Assembly of chimeric glycosyltransferases for directing biosynthesis of natural products

This project seeks to combine the efforts of two established research teams in Cambridge to solve a major outstanding problem in chemistry and biochemistry: how to use protein engineering to generate novel glycosylated compounds that may have important biological activities. A significant fraction of drugs currently used in the clinic, especially anti-infectives such as erythromycins or vancomycins, are natural products isolated from soil bacteria, or derivatives of them. The unusual sugars they contain have been shown to be vital for biological activity. Enzymic modification of natural products is an attractive option to generate new compounds and decorating compounds with different sugars is particularly appealing. One major class of glycosyltransferases (GTs), the enzymes responsible for transferring a sugar from the donor nucleotide diphosphate (NDP) sugar to the acceptor molecule, is known to be composed of two domains. One binds the NDP-sugar donor and the other the acceptor molecule. Our preliminary studies have shown that by cutting and pasting domains from different GTs, hybrid enzymes can be constructed that remain highly active and have the respective donor and acceptor specificity of the parent GTs from which they were derived. This finding has led to the synthesis of several novel vancomycin analogues. These proof of principle experiments pave the way for making a wide range of hybrid GTs from over 19,000 known parent proteins to provide a toolbox of catalysts for accessing novel compounds. Constructing and exploiting these hybrid enzymes will require diverse experimental approaches from carrying out the synthesis of the novel compounds in a test tube with the purified enzymes to genetic manipulation of the genes inside the bacterial cells targetting novel natural products. Success in this project would deliver broad potential benefits to the pharmaceutical industry.

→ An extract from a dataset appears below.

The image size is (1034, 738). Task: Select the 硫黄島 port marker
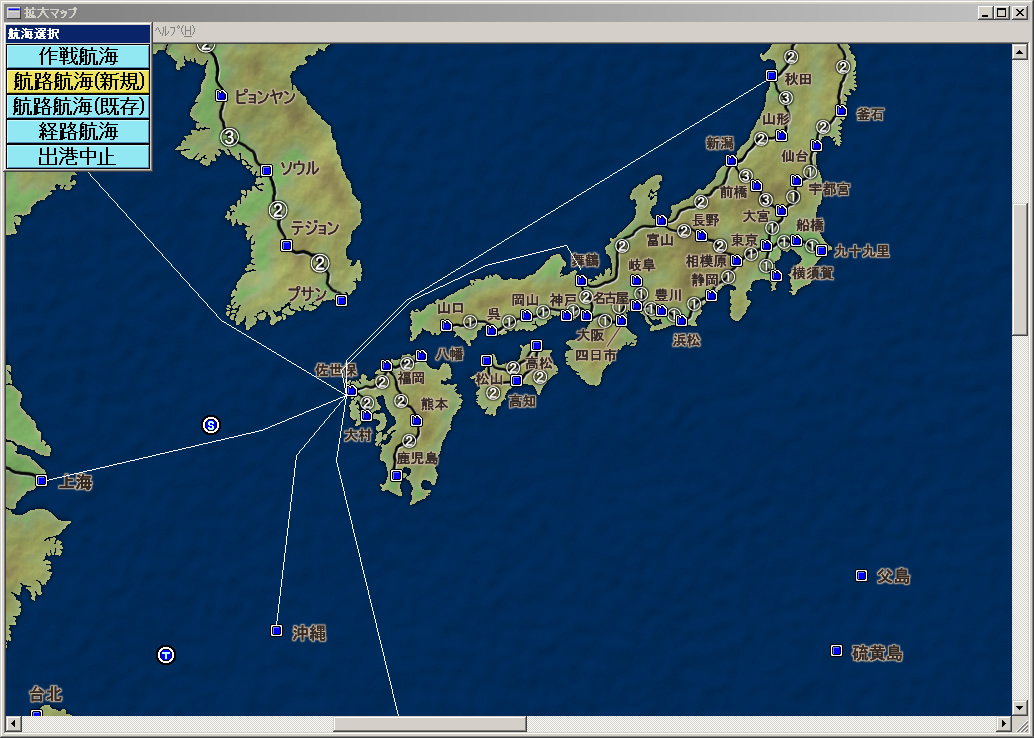[x=836, y=651]
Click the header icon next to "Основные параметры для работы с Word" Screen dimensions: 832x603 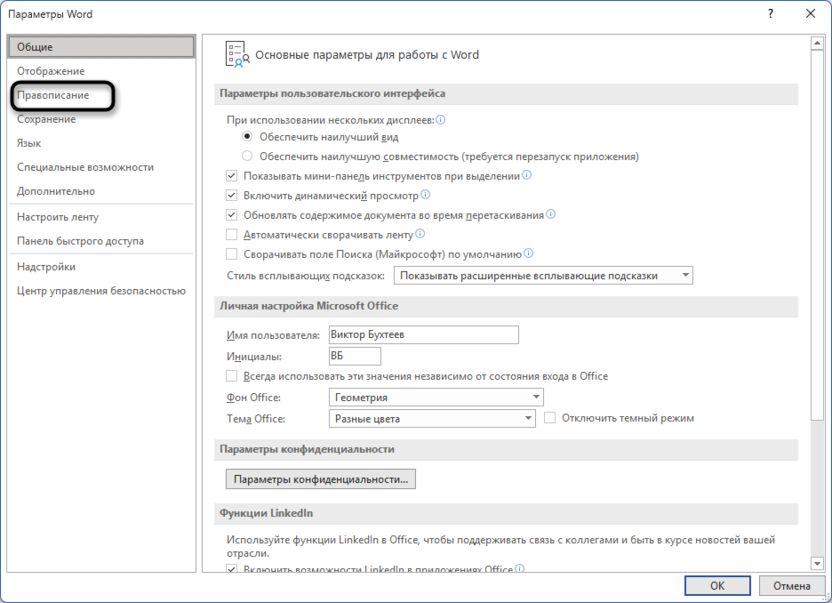237,56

Altering the glycosylation pattern of natural products is potentially one of the most promising ways of accessing novel compounds using combinatorial biochemistry. A limiting factor has been the intrinsic specificity of glycosyltransferases (GTs) for their substrates. To address this we propose to construct hybrid glycosyltransferases to enable custom glycosylation of target compounds. Recent structural studies have shown that all characterised GTs fall into two families. The GT-A family is a single domain protein whereas GT-B proteins are composed of two domains, both with a Rossmann-type chain fold. In all members of the GT-B family studied so far studied the N-terminal domain contains the aglycone acceptor site and the C-terminal domain contains the NDP-sugar donor site. Given the di-domain structure of the GT-B family an attractive strategy for glycodiversification would be to mix and match domains. This would have the advantage that both the sugar and the aglycone could be varied. Using this strategy we have constructed three chimeric GTs from the biosynthetic pathway to the vancomycin family of antibiotics and they showed the expected activity based on the parent enzymes. This has led to the successful synthesis of a vancomycin analogue that would be difficult to obtain using existing glycodiversification techniques. This acts as a proof of principle and suggests this could be a very powerful strategy for glycodiversification. In this proposal we seek to extend this strategy to a wider range of GTs with the aim of understanding the 'rules' for making active hybrids, and creating a toolbox of chimeric GTs for the synthesis of natural products with novel glycosylation profiles.